What's wanted is the full listing, reproduced exactly.
+===+
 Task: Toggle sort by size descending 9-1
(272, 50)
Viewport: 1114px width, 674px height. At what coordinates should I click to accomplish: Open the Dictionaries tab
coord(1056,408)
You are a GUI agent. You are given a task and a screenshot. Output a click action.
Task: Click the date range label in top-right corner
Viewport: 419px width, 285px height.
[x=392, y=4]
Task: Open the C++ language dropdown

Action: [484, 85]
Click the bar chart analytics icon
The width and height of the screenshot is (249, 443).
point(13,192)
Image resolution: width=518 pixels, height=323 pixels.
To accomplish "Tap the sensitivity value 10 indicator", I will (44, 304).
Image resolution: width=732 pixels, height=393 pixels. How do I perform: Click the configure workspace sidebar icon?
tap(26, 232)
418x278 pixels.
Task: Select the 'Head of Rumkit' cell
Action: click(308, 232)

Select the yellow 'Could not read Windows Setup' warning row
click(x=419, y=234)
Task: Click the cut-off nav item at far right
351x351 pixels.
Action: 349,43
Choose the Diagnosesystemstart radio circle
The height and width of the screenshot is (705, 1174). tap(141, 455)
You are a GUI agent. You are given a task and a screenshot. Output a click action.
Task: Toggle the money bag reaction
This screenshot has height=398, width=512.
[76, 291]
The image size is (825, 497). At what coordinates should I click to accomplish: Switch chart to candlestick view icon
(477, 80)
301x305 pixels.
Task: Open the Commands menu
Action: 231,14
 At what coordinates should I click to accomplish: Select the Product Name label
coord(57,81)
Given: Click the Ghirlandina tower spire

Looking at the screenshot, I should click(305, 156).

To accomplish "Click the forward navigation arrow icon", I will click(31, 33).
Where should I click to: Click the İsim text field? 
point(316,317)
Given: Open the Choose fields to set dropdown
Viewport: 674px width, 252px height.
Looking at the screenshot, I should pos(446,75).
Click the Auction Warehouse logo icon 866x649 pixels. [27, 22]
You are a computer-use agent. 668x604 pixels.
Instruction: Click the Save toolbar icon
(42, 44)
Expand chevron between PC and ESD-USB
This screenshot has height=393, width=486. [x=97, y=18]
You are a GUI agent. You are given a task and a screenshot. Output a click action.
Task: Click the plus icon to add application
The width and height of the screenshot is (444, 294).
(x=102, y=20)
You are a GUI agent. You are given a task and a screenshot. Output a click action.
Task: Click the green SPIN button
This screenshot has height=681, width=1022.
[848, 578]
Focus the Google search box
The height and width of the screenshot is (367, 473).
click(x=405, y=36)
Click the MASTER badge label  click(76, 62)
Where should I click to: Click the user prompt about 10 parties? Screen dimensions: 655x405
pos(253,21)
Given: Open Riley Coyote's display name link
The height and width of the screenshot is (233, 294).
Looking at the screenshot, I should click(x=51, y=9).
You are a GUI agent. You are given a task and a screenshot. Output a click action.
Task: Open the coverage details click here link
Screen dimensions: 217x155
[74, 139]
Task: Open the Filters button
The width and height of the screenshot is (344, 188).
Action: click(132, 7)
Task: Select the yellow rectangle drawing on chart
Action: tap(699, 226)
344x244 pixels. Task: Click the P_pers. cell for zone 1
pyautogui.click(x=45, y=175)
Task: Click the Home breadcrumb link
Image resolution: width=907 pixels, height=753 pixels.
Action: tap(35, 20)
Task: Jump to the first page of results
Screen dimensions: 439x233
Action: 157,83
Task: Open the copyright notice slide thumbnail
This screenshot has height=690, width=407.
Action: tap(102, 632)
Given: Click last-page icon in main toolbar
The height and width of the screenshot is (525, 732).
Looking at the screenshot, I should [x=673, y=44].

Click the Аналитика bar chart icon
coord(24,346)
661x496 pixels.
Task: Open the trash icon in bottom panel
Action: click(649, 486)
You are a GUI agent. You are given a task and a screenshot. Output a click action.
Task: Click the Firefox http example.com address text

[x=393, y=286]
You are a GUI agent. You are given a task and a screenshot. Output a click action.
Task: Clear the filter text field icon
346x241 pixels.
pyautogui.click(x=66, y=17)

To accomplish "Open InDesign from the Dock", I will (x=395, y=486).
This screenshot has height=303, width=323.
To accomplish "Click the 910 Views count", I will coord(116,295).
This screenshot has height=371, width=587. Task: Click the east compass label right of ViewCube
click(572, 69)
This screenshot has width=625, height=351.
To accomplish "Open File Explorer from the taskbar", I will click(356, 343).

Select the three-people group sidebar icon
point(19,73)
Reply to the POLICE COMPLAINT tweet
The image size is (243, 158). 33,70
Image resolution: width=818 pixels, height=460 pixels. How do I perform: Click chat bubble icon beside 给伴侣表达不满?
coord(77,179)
+===+
## [Answer]
 Task: Toggle sort by size descending 9-1
(272, 50)
Viewport: 1114px width, 674px height. At what coordinates should I click to accomplish: Open the Dictionaries tab
coord(1056,408)
You are a GUI agent. You are given a task and a screenshot. Output a click action.
Task: Click the date range label in top-right corner
Viewport: 419px width, 285px height.
[x=392, y=4]
Task: Open the C++ language dropdown

Action: [484, 85]
Click the bar chart analytics icon
The width and height of the screenshot is (249, 443).
point(13,192)
Image resolution: width=518 pixels, height=323 pixels.
To accomplish "Tap the sensitivity value 10 indicator", I will (44, 304).
Image resolution: width=732 pixels, height=393 pixels. How do I perform: Click the configure workspace sidebar icon?
tap(26, 232)
418x278 pixels.
Task: Select the 'Head of Rumkit' cell
Action: click(308, 232)

Select the yellow 'Could not read Windows Setup' warning row
click(x=419, y=234)
Task: Click the cut-off nav item at far right
351x351 pixels.
Action: 349,43
Choose the Diagnosesystemstart radio circle
The height and width of the screenshot is (705, 1174). tap(141, 455)
You are a GUI agent. You are given a task and a screenshot. Output a click action.
Task: Toggle the money bag reaction
This screenshot has height=398, width=512.
[76, 291]
The image size is (825, 497). At what coordinates should I click to accomplish: Switch chart to candlestick view icon
(477, 80)
301x305 pixels.
Task: Open the Commands menu
Action: 231,14
 At what coordinates should I click to accomplish: Select the Product Name label
coord(57,81)
Given: Click the Ghirlandina tower spire

Looking at the screenshot, I should click(305, 156).

To accomplish "Click the forward navigation arrow icon", I will click(31, 33).
Where should I click to: Click the İsim text field? 
point(316,317)
Given: Open the Choose fields to set dropdown
Viewport: 674px width, 252px height.
Looking at the screenshot, I should pos(446,75).
Click the Auction Warehouse logo icon 866x649 pixels. [27, 22]
You are a computer-use agent. 668x604 pixels.
Instruction: Click the Save toolbar icon
(42, 44)
Expand chevron between PC and ESD-USB
This screenshot has height=393, width=486. [x=97, y=18]
You are a GUI agent. You are given a task and a screenshot. Output a click action.
Task: Click the plus icon to add application
The width and height of the screenshot is (444, 294).
(x=102, y=20)
You are a GUI agent. You are given a task and a screenshot. Output a click action.
Task: Click the green SPIN button
This screenshot has height=681, width=1022.
[848, 578]
Focus the Google search box
The height and width of the screenshot is (367, 473).
click(x=405, y=36)
Click the MASTER badge label  click(76, 62)
Where should I click to: Click the user prompt about 10 parties? Screen dimensions: 655x405
pos(253,21)
Given: Open Riley Coyote's display name link
The height and width of the screenshot is (233, 294).
Looking at the screenshot, I should click(x=51, y=9).
You are a GUI agent. You are given a task and a screenshot. Output a click action.
Task: Open the coverage details click here link
Screen dimensions: 217x155
[74, 139]
Task: Open the Filters button
The width and height of the screenshot is (344, 188).
Action: click(132, 7)
Task: Select the yellow rectangle drawing on chart
Action: tap(699, 226)
344x244 pixels. Task: Click the P_pers. cell for zone 1
pyautogui.click(x=45, y=175)
Task: Click the Home breadcrumb link
Image resolution: width=907 pixels, height=753 pixels.
Action: tap(35, 20)
Task: Jump to the first page of results
Screen dimensions: 439x233
Action: 157,83
Task: Open the copyright notice slide thumbnail
This screenshot has height=690, width=407.
Action: tap(102, 632)
Given: Click last-page icon in main toolbar
The height and width of the screenshot is (525, 732).
Looking at the screenshot, I should [x=673, y=44].

Click the Аналитика bar chart icon
coord(24,346)
661x496 pixels.
Task: Open the trash icon in bottom panel
Action: click(649, 486)
You are a GUI agent. You are given a task and a screenshot. Output a click action.
Task: Click the Firefox http example.com address text

[x=393, y=286]
You are a GUI agent. You are given a task and a screenshot. Output a click action.
Task: Clear the filter text field icon
346x241 pixels.
pyautogui.click(x=66, y=17)

To accomplish "Open InDesign from the Dock", I will (x=395, y=486).
This screenshot has height=303, width=323.
To accomplish "Click the 910 Views count", I will coord(116,295).
This screenshot has height=371, width=587. Task: Click the east compass label right of ViewCube
click(572, 69)
This screenshot has width=625, height=351.
To accomplish "Open File Explorer from the taskbar", I will click(356, 343).

Select the three-people group sidebar icon
point(19,73)
Reply to the POLICE COMPLAINT tweet
The image size is (243, 158). 33,70
Image resolution: width=818 pixels, height=460 pixels. How do I perform: Click chat bubble icon beside 给伴侣表达不满?
coord(77,179)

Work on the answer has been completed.